→ **AIM**:
Copy out the records word for word, from the line with "coordinates (950, 60)." to the line with "center [180, 48].", including both of those lines.
**** DATASET ROWS ****
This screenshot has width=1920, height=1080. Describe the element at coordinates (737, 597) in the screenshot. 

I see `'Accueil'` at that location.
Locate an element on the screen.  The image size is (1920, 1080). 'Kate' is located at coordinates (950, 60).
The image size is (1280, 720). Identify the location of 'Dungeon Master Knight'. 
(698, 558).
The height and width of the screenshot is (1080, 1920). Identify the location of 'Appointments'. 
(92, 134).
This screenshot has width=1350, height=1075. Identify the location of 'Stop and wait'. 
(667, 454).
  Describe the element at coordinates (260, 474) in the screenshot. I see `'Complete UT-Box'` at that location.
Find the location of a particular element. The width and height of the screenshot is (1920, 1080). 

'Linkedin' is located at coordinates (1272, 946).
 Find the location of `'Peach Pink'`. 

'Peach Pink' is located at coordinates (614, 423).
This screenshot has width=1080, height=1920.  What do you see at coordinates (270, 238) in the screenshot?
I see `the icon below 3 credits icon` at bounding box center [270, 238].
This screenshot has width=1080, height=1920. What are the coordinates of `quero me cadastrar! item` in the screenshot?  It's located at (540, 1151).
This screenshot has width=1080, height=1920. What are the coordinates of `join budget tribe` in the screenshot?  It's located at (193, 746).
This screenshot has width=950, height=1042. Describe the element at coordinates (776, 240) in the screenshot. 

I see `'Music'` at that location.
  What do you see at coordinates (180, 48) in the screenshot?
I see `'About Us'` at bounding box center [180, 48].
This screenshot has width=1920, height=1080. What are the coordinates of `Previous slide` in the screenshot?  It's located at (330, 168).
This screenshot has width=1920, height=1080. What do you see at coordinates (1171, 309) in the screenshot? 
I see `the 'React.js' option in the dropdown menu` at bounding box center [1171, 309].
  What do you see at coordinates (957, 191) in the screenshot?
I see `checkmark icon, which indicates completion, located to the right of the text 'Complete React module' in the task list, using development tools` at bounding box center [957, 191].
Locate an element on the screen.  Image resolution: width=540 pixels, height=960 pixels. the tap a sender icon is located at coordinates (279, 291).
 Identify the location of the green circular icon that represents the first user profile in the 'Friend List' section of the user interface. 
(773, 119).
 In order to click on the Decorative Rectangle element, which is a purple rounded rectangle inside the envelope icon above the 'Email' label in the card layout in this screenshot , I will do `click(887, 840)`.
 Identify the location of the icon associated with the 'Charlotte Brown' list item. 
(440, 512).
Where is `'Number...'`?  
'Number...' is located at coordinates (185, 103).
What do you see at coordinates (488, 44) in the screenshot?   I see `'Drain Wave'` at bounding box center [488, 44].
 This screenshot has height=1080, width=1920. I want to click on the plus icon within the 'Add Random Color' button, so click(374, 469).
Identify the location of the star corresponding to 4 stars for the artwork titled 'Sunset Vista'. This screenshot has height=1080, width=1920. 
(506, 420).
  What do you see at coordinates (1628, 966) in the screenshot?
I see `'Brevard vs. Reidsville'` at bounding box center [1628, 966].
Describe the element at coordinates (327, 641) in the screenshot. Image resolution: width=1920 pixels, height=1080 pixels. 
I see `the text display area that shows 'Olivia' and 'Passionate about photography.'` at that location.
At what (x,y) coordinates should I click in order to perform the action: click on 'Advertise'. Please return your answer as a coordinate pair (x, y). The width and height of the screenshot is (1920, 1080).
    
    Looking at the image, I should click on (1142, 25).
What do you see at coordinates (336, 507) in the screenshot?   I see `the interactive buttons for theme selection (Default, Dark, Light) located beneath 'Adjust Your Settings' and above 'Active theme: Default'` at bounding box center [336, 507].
****
→ **RESULT OF THE TASK**:
Locate an element on the screen.  The image size is (1920, 1080). 'Kate' is located at coordinates (950, 60).
The image size is (1280, 720). Identify the location of 'Dungeon Master Knight'. 
(698, 558).
The height and width of the screenshot is (1080, 1920). Identify the location of 'Appointments'. 
(92, 134).
This screenshot has width=1350, height=1075. Identify the location of 'Stop and wait'. 
(667, 454).
  Describe the element at coordinates (260, 474) in the screenshot. I see `'Complete UT-Box'` at that location.
Find the location of a particular element. The width and height of the screenshot is (1920, 1080). 

'Linkedin' is located at coordinates (1272, 946).
 Find the location of `'Peach Pink'`. 

'Peach Pink' is located at coordinates (614, 423).
This screenshot has width=1080, height=1920.  What do you see at coordinates (270, 238) in the screenshot?
I see `the icon below 3 credits icon` at bounding box center [270, 238].
This screenshot has width=1080, height=1920. What are the coordinates of `quero me cadastrar! item` in the screenshot?  It's located at (540, 1151).
This screenshot has width=1080, height=1920. What are the coordinates of `join budget tribe` in the screenshot?  It's located at (193, 746).
This screenshot has width=950, height=1042. Describe the element at coordinates (776, 240) in the screenshot. 

I see `'Music'` at that location.
  What do you see at coordinates (180, 48) in the screenshot?
I see `'About Us'` at bounding box center [180, 48].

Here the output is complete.